Top 125 Quotes & Sayings by Henri Poincare - Page 2

Pure logic could never lead us to anything but tautologies; it can create nothing new; not from it alone can any science issue.

All that is not thought is pure nothingness; since we can think only thoughts, and all the words we use to speak of things can express only thoughts, to say there is something other than thought is therefore an affirmation which can have no meaning.

A first fact should surprise us, or rather would surprise us if we were not used to it. How does it happen there are people who do not understand mathematics? If mathematics invokes only the rules of logic, such as are accepted by all normal minds...how does it come about that so many persons are here refractory?

Analyse data just so far as to obtain simplicity and no further.

All great progress takes place when two sciences come together, and when their resemblance proclaims itself, despite the apparent disparity of their substance.

Often when works at a hard question, nothing good is accomplished at the first attack. Then one takes a rest, long or short, and sits down anew to the work. During the first half-hour, as before, nothing is found, and then all of a sudden the decisive idea presents itself to the mind.

Astronomy is useful because it raises us above ourselves; it is useful because it is grand; .... It shows us how small is man's body, how great his mind, since his intelligence can embrace the whole of this dazzling immensity, where his body is only an obscure point, and enjoy its silent harmony.
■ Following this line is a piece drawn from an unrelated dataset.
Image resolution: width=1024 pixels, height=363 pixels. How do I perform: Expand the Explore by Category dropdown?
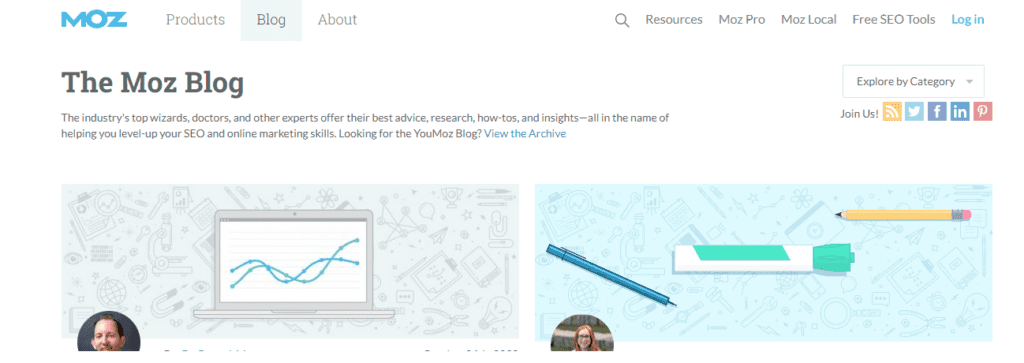coord(913,82)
What is a good definition? For the philosopher or the scientist, it is a definition which applies to all the objects to be defined, and applies only to them; it is that which satisfies the rules of logic. But in education it is not that; it is one that can be understood by the pupils.

The advance of science is not comparable to the changes of a city, where old edifices are pitilessly torn down to give place to new, but to the continuous evolution of zoologic types which develop ceaselessly and end by becoming unrecognisable to the common sight, but where an expert eye finds always traces of the prior work of the centuries past. One must not think then that the old-fashioned theories have been sterile and vain.

We also know how cruel the truth often is, and we wonder whether delusion is not more consoling.

Doubting everything and believing everything are two equally convenient solutions that guard us from having to think

A cat is witty, he has nerve, he knows how to do precisely the right thing at the right moment.

It may happen that small differences in the initial conditions produce very great ones in the final phenomena. A small error in the former will produce an enormous error in the later. Prediction becomes impossible, and we have the fortuitous phenomena.

Mathematics has a threefold purpose. It must provide an instrument for the study of nature. But this is not all: it has a philosophical purpose, and, I daresay, an aesthetic purpose.

The subliminal self is in no way inferior to the conscious self. It knows how to choose and to divine.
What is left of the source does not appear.